Similarly, the Mediation of Information using XML (MIX) [1] approach is motivated by viewing the web as a distributed database and XML as its common data model. Data sources export XML views of their data via DTDs as well as metadata. Queries on the component data sources are made with a XML query language (XMAS). The use of a functional data processing paradigm (XSL and XQuery) currently has limitations in that searching and querying has to be formulated in the XPath syntax, but has the advantage that it can change and access deeply nested recursive data structures easily.
Our approach: Ontology-based data integration

We are investigating in this project how to extract metadata from relational data sources and transform the metadata to XML. The solution to this problem will be the first step in developing an extensible and adaptable architecture to perform integration of heterogeneous data sources into a data warehouse environment using an ontology-based data mediator approach -- which is the final goal of our project.

Ontologies are seen as a key component in the next-generation of data integration and information brokering systems. The DataFoundry approach [3] uses a well-defined API and an ontology model to automatically generate mediators directly from the metadata. The mediator here is implemented as a program component with C++ classes derived from the ontology to perform transformations on the local database into a common data warehouse format.

The work by [4] aims to resolve semantic heterogeneity (i.e. differences or similarities in the meaning of local data) by using ontologies. Hakimpour and Geppert argue that semantic heterogeneity has to be resolved before data integration takes place; otherwise the usage of the integrated data may lead to invalid results. In their approach, databases are 'committed' to a local ontology (derived from local database schema). These different ontologies are merged via a reasoning system (such as PowerLoom), and a new integrated schema is generated. The ontologies are merged by establishing similarity relations between terms in the ontologies. By using the similarity relations discovered, an integrated schema can be obtained by applying rules to derive integrated class definitions and class attributes.

An example of a knowledge modeling tool that uses ontologies is WebODE [43]. This is a web application with a 3-tier architecture that supports ontology design based on the Methontology methodology. Its underlying services are provided via a customized middleware called the Minerva Application Server, which is CORBA-based.

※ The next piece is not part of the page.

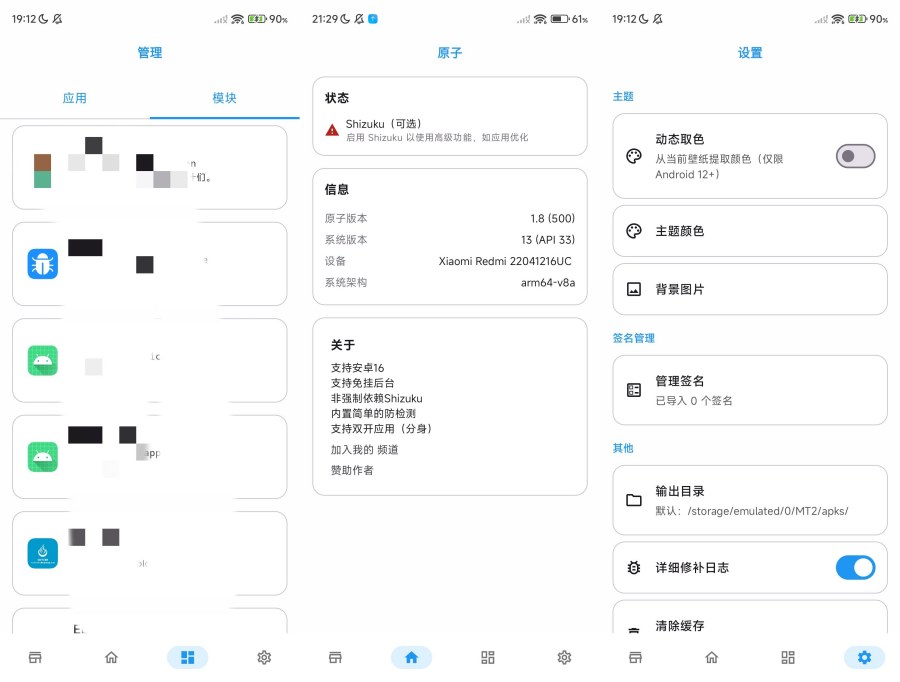Open the 主题颜色 palette icon
This screenshot has width=900, height=682.
(x=634, y=231)

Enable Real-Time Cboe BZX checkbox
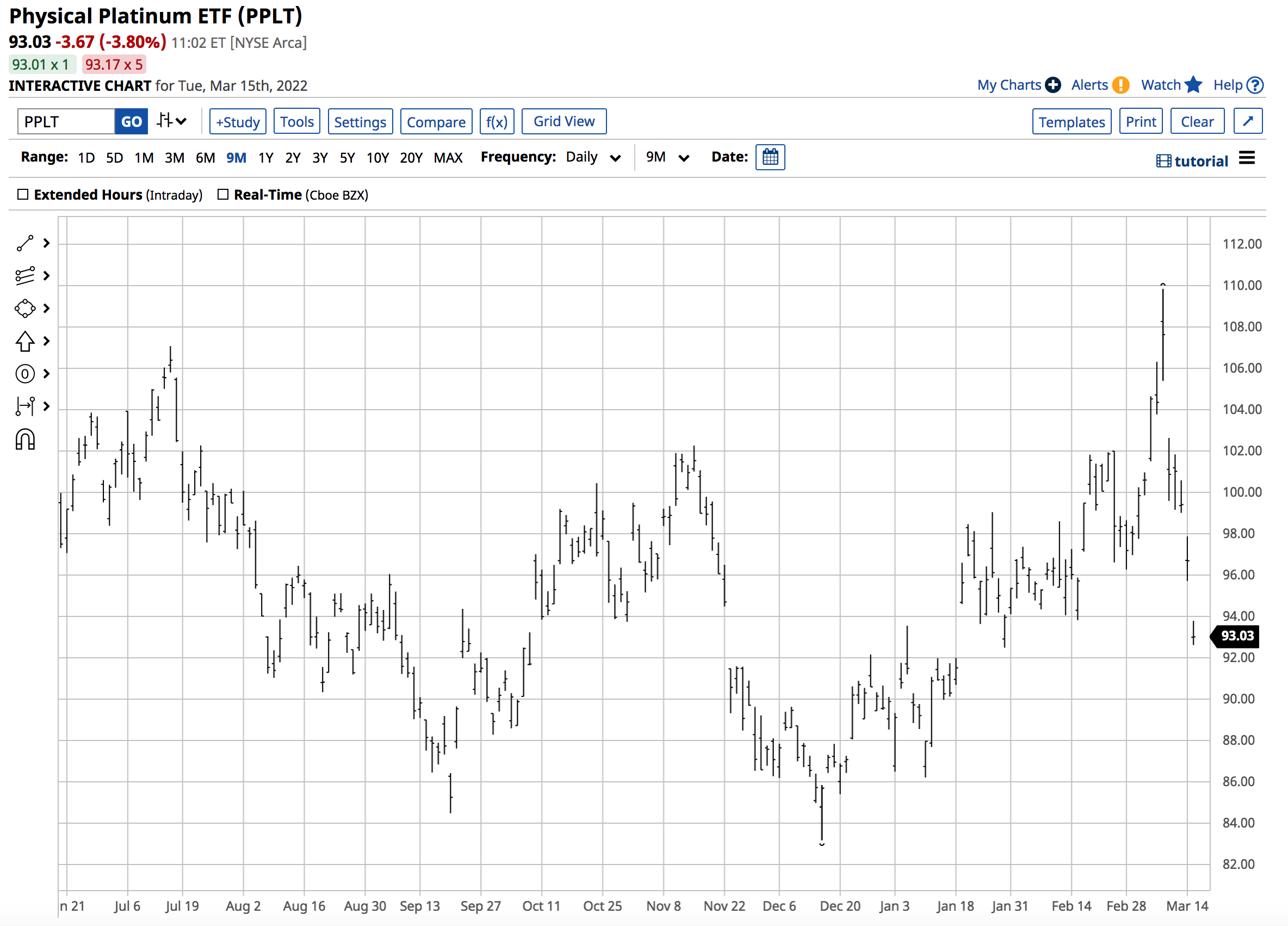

Finally, a good discussion of issues related to information integration with ontologies is given in [44]. It is pointed out that schema-level standards such as XML Schemas and DTDs do not solve entirely the problem of semantic heterogeniety because the various schemas may not use consistent terminology for schema labels and does not ensure that data contained in different files that use the schema labels are semantically consistent. A prototype system, the Domain Ontology Management Environment (DOME), is introduced that uses an ontology server to provide translation between source system terminologies and an intermediate terminology. The prototype is implemented as an Enterprise JavaBean.

4. General Plan of Work

Domain Analysis

As a preliminary to our project, we conducted a survey of the usage of metadata and occurrences of metadata interchange within various domains. The domains covered include the business, scientific, medical, and education fields. We present our findings below:


Metadata management offers sevaral benefits in the business domain including:

  • Simplify integration of heterogeneous systems

  • Increased interoperability between applications, tools, services

  • Greater reuse of modules, systems, data

  • An enabler for a services-based architecture

  • Common models needed for sharing services

One of the most important business metadata standards is the Electronic Business XML Initiative (ebXML) [45], jointly developed by UN/CEFACT and OASIS. ebXML offfers companies an alternative to Electronic Data Interchange (EDI) systems which often requires the implementation of custom protocols and proprietary message formats between the individual companies. Because of this, EDI use has been restricted to larger corporations that can absorb the initial costs required to do business in this fashion. The goal of ebXML is to provide a flexible, open infrastructure that will let companies of any size, anywhere in the world, do business together.

Digital Library

One consequence of a wide range of communities having an interest in metadata is that there are a bewildering number of standards and formats in existence or under development. The library world, for example, has developed the MARC (MAchine-Readable Cataloging) formats as a means of encoding metadata defined in cataloguing rules and has also defined descriptive standards in the International Standard Bibliographic Description (ISBD) series. Metadata is not only used for resource description and discovery purposes. It can also be used to record any intellectual property rights vested in resources and to help manage user access to them. Other metadata might be technical in nature, documenting how resources relate to particular software and hardware environments or for recording digitization parameters. The creation and maintenance of metadata is also seen as an important factor in the long-term preservation management of digital resources and for helping to preserve the context and authenticity of resources.

The Dublin Core

Perhaps the most well-known metadata initiative is the Dublin Core(DC). The Dublin Core defines fifteen metadata elements for simple resource discovery; title, creator, subject and keywords, description, publisher, contributor, date, resource type, format, resource identifier, source, language, relation, coverage and rights management. One of the specific purposes of DC is to support cross-domain resource discovery; i.e. to serve as an intermediary between the numerous community-specific formats being developed. It has already been used in this way in the service developed by the EU-funded EULER project and by the UK Arts and Humanities Data Service (AHDS) catalogue. The Dublin Core element set is also used by a number of Internet subject gateway services and in services that broker access to multiple gateways, e.g. the broker service being developed by the EU-funded Renardus project.

Scientific and Medical

In the area of scientific research, data is exchanged between organizations to collect raw data sets for testing and analysis. To support interoperability and provide better access, several metadata standardization projects have been initiated. One example of a government-driven metadata initiative is the Federal Geographic Data Committee (FGDC) [11], tasked with developing procedures and assisting in the implementation of a distributed discovery mechanism for digital geospatial data. Its core Content Standard for Digital Geospatial Metadata (CSDGM) has been extended to meet the needs of specific groups that use geospatial data, including working groups in biology, shoreline studies, remote sensing, and cultural and demographics surveying.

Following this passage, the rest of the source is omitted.